Work instructions → Can you express these records as a two-column CSV with the columns "target" and "coordinates", one row per record, each value in its own quoted field with any line breaks turned into spaces, and the pictures left out?

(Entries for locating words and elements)
· · · ·
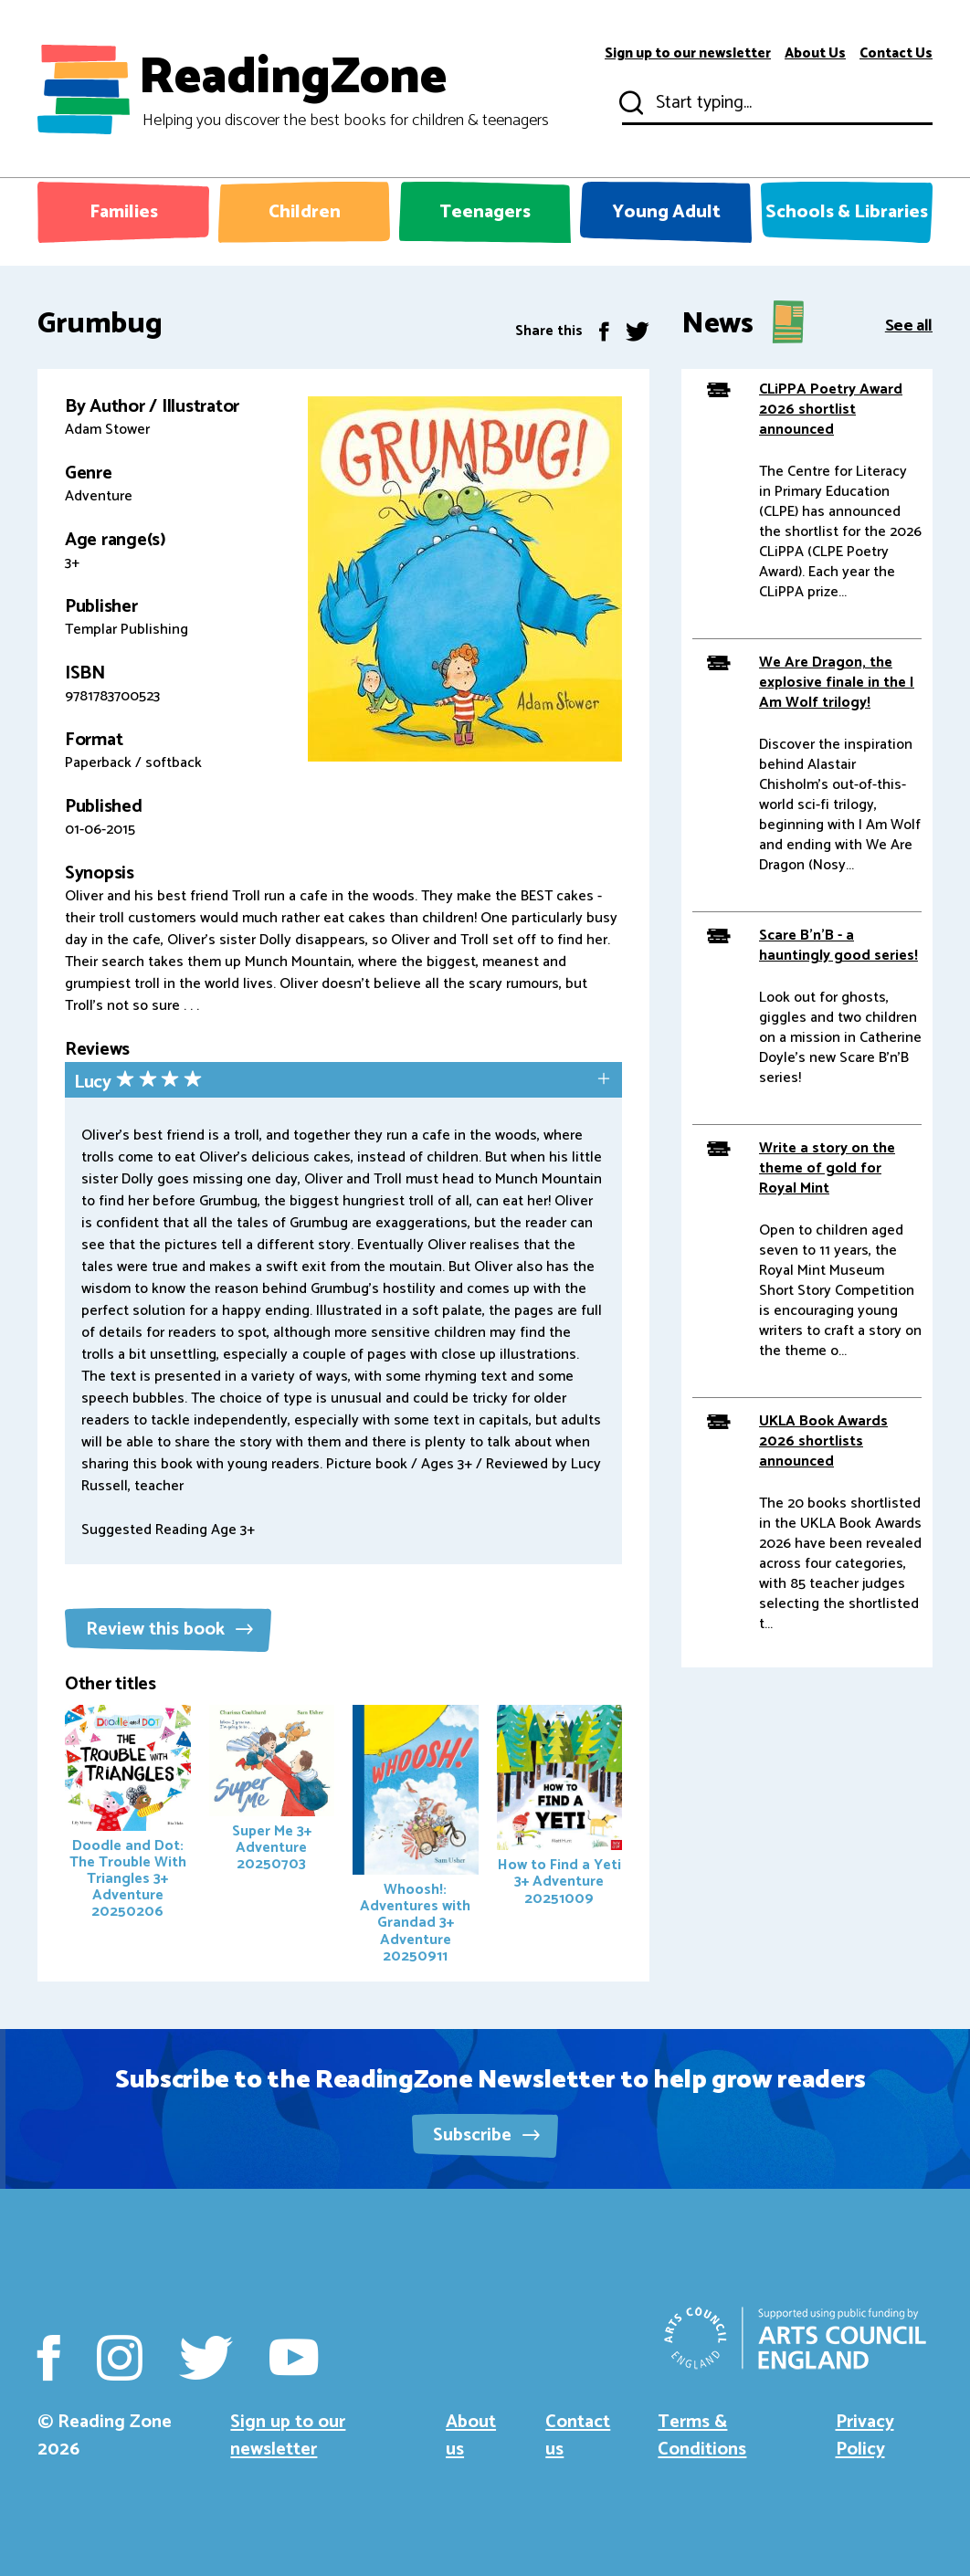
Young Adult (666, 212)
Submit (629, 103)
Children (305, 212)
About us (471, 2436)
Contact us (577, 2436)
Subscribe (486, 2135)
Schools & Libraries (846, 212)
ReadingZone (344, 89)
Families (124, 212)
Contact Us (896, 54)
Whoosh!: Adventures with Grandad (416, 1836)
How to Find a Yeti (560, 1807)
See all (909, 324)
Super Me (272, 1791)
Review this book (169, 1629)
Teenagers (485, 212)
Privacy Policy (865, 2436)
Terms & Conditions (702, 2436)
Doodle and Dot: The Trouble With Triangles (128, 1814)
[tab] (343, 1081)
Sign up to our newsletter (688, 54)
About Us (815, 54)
· · · ·
Answer to the task →
target,coordinates
"Young Adult","(666, 212)"
"Submit","(629, 103)"
"Children","(305, 212)"
"About us","(471, 2436)"
"Contact us","(577, 2436)"
"Subscribe","(486, 2135)"
"Schools & Libraries","(846, 212)"
"ReadingZone","(344, 89)"
"Families","(124, 212)"
"Contact Us","(896, 54)"
"Whoosh!: Adventures with Grandad","(416, 1836)"
"How to Find a Yeti","(560, 1807)"
"See all","(909, 324)"
"Super Me","(272, 1791)"
"Review this book","(169, 1629)"
"Teenagers","(485, 212)"
"Privacy Policy","(865, 2436)"
"Terms & Conditions","(702, 2436)"
"Doodle and Dot: The Trouble With Triangles","(128, 1814)"
"[tab]","(343, 1081)"
"Sign up to our newsletter","(688, 54)"
"About Us","(815, 54)"